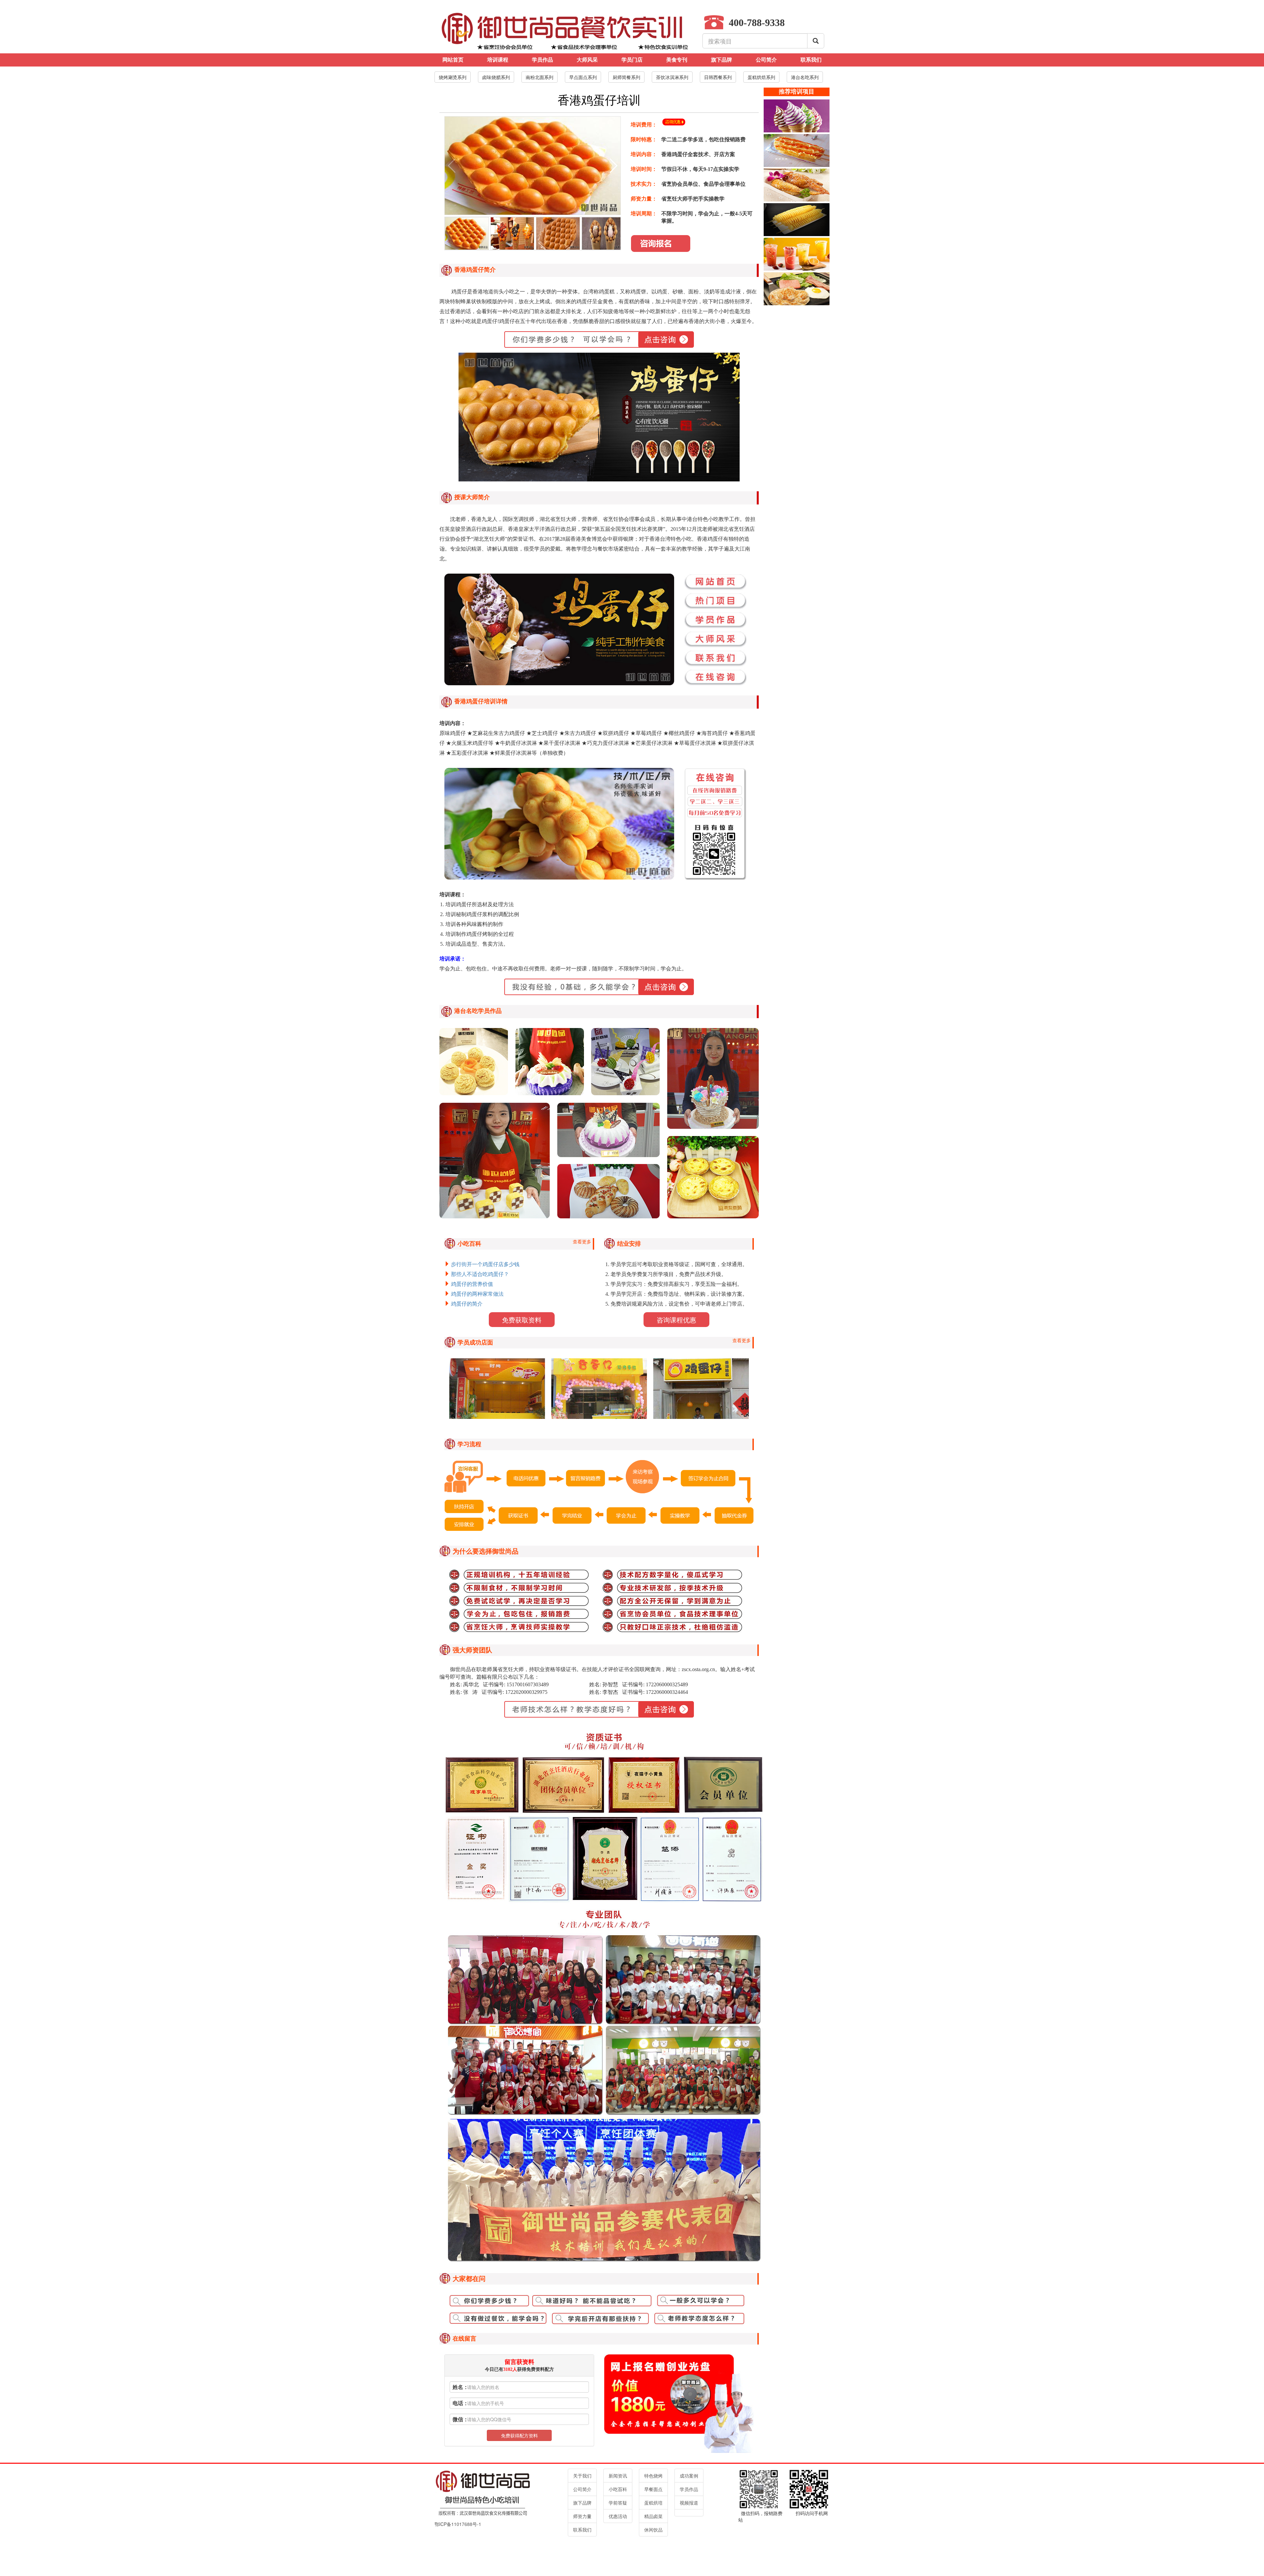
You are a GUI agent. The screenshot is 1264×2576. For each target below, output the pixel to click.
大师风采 (587, 60)
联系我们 (811, 60)
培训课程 (497, 60)
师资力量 (582, 2516)
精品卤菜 (653, 2516)
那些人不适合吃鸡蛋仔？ (480, 1274)
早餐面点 (653, 2489)
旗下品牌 (721, 60)
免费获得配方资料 (519, 2435)
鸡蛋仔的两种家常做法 (477, 1294)
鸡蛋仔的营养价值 (472, 1284)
■ ■ ■ ■
Repeat, exactly and only, the lines above from the one containing "师资力量 (582, 2516)" through the end of the material.

### Output for this exercise
师资力量 (582, 2516)
精品卤菜 (653, 2516)
那些人不适合吃鸡蛋仔？ (480, 1274)
早餐面点 (653, 2489)
旗下品牌 (721, 60)
免费获得配方资料 (519, 2435)
鸡蛋仔的两种家常做法 (477, 1294)
鸡蛋仔的营养价值 (472, 1284)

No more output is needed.